**TASK PROMPT:**
In the data that follows, each entry is to be restated exactly.

**SUPPLIED RECORDS:**

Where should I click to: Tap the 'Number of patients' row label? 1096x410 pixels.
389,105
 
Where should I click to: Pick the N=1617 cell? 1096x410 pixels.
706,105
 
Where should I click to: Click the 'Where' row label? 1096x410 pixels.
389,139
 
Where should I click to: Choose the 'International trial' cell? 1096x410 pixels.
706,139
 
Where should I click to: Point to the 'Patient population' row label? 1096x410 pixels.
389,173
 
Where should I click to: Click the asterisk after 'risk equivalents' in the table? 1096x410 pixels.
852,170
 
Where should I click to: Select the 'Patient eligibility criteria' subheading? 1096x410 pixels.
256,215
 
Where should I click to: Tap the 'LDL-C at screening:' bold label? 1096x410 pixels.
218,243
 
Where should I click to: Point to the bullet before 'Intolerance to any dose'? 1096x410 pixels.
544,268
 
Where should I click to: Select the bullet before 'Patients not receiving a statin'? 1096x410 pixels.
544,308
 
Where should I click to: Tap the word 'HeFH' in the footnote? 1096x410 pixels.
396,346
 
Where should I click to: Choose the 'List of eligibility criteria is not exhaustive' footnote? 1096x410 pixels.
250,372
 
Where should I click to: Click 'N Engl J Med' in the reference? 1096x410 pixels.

**TASK SOLUTION:**
Where should I click to: Tap the 'Number of patients' row label? 1096x410 pixels.
389,105
 
Where should I click to: Pick the N=1617 cell? 1096x410 pixels.
706,105
 
Where should I click to: Click the 'Where' row label? 1096x410 pixels.
389,139
 
Where should I click to: Choose the 'International trial' cell? 1096x410 pixels.
706,139
 
Where should I click to: Point to the 'Patient population' row label? 1096x410 pixels.
389,173
 
Where should I click to: Click the asterisk after 'risk equivalents' in the table? 1096x410 pixels.
852,170
 
Where should I click to: Select the 'Patient eligibility criteria' subheading? 1096x410 pixels.
256,215
 
Where should I click to: Tap the 'LDL-C at screening:' bold label? 1096x410 pixels.
218,243
 
Where should I click to: Point to the bullet before 'Intolerance to any dose'? 1096x410 pixels.
544,268
 
Where should I click to: Select the bullet before 'Patients not receiving a statin'? 1096x410 pixels.
544,308
 
Where should I click to: Tap the word 'HeFH' in the footnote? 1096x410 pixels.
396,346
 
Where should I click to: Choose the 'List of eligibility criteria is not exhaustive' footnote? 1096x410 pixels.
250,372
 
Where should I click to: Click 'N Engl J Med' in the reference? 1096x410 pixels.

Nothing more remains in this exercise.